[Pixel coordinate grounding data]
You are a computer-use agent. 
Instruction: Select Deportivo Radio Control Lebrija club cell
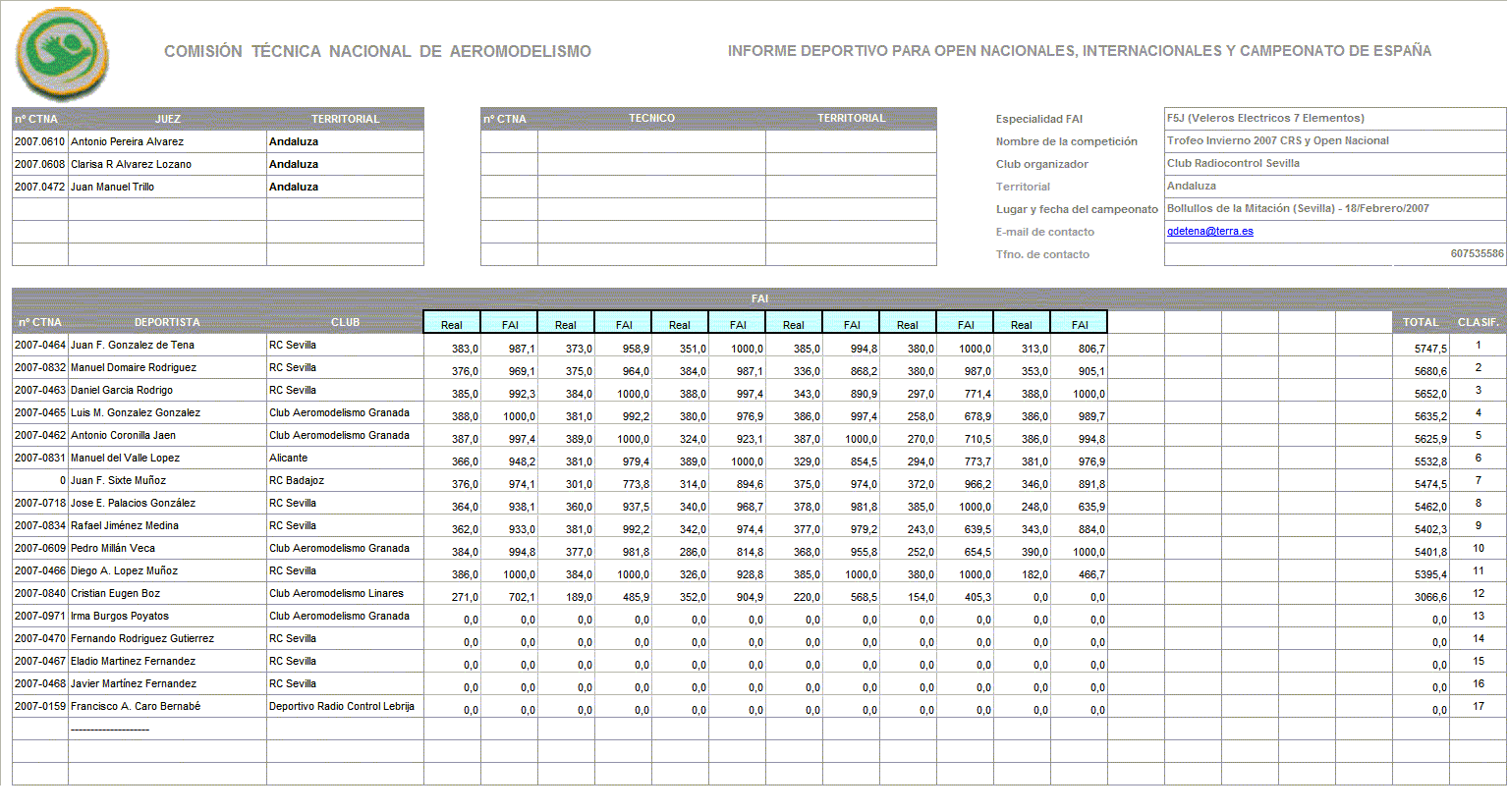(342, 707)
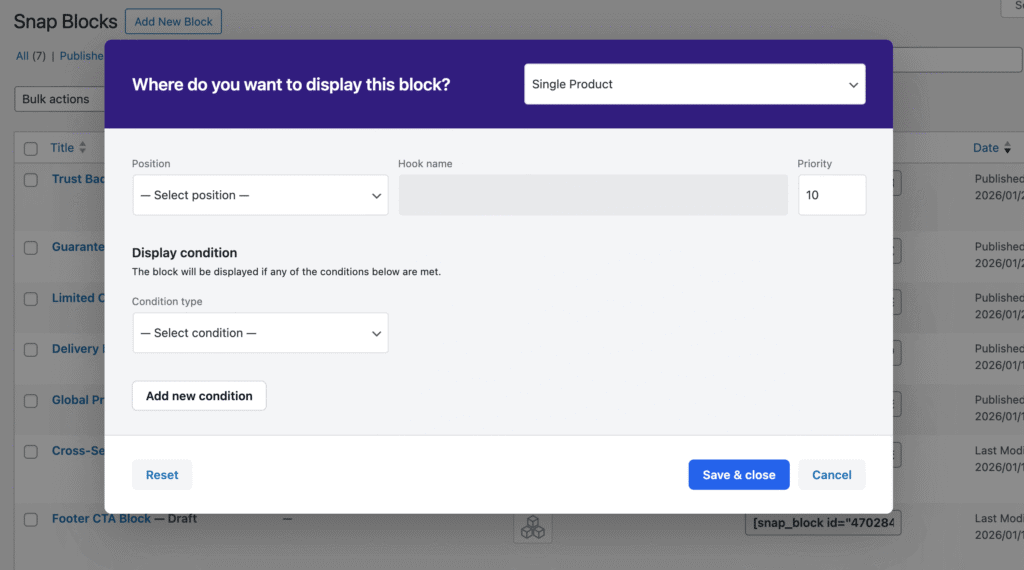Check the Footer CTA Block row checkbox

point(31,519)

Required action: A verbatim copy of all the records, minus the pictures, is the expected answer.

Completed task:
You are a computer-use agent. 
Instruction: Select Deportivo Radio Control Lebrija club cell
(342, 707)
Check the Footer CTA Block row checkbox

point(31,519)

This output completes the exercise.